NYSE Arca, previously known as ArcaEx, an abbreviation of Archipelago Exchange, is an exchange on which both stocks and options are traded. It was owned by Intercontinental Exchange. It merged with the New York Stock Exchange in 2006 and now operates as a subsidiary of the NYSE Group, Inc. It is headquartered in Chicago.

Early reports indicated that NYSE Arca may have played a role in the 2010 Flash Crash.

History
In November 1994, Stuart Townsend and Gerald Putnam founded TerraNova Trading LLC, an electronic securities exchange, in Chicago. Its product, Archipelago, started accepting trading orders on January 20, 1997.
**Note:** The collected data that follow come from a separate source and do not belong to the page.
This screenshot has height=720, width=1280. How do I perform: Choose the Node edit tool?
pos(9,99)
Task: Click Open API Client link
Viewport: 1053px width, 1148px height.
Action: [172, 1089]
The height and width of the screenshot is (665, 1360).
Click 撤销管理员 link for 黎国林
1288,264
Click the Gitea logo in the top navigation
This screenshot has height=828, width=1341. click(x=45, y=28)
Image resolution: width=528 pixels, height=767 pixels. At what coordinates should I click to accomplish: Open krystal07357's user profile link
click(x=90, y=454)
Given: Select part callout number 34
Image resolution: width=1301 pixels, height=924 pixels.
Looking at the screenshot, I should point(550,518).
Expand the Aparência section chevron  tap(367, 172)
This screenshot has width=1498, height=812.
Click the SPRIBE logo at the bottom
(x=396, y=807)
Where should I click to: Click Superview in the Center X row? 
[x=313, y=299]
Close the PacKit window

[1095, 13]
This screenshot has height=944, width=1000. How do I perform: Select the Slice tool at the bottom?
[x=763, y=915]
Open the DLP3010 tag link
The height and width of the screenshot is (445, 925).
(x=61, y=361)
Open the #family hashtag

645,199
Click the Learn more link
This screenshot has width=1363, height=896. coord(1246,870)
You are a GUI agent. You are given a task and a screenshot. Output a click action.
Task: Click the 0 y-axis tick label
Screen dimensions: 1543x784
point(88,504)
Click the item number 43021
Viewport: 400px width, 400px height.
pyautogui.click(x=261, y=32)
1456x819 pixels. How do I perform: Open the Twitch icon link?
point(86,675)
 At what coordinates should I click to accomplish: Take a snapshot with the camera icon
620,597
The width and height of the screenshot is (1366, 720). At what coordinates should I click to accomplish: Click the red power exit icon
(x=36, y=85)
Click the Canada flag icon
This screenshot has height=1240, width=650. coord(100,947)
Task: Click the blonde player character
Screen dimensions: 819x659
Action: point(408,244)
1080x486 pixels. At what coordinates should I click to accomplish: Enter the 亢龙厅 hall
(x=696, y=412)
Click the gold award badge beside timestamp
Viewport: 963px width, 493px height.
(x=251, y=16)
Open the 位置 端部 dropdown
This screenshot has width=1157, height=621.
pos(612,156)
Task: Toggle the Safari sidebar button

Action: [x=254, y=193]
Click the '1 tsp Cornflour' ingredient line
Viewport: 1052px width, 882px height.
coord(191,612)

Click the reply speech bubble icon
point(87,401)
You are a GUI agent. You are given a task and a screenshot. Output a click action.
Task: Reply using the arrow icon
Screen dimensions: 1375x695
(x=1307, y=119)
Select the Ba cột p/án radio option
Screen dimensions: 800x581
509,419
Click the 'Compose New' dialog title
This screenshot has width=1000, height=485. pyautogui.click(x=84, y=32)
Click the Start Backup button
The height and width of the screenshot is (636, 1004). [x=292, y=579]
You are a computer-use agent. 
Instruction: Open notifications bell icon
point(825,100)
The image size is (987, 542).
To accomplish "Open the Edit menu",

In 2005, Archipelago Holdings, the owner of ArcaEx, bought the Pacific Exchange, after what had been a close working relationship since 2001.

In 2006, ArcaEx merged with the New York Stock Exchange (NYSE) and the name was changed to NYSE Arca.

On August 22, 2013 the Arca system sent multiple sequences to Nasdaq which overloaded the Securities Information Processor (SIP) caused by reconnection issues to Nasdaq. This in turn caused a chain effect reaction which led to the NASDAQ flash freeze.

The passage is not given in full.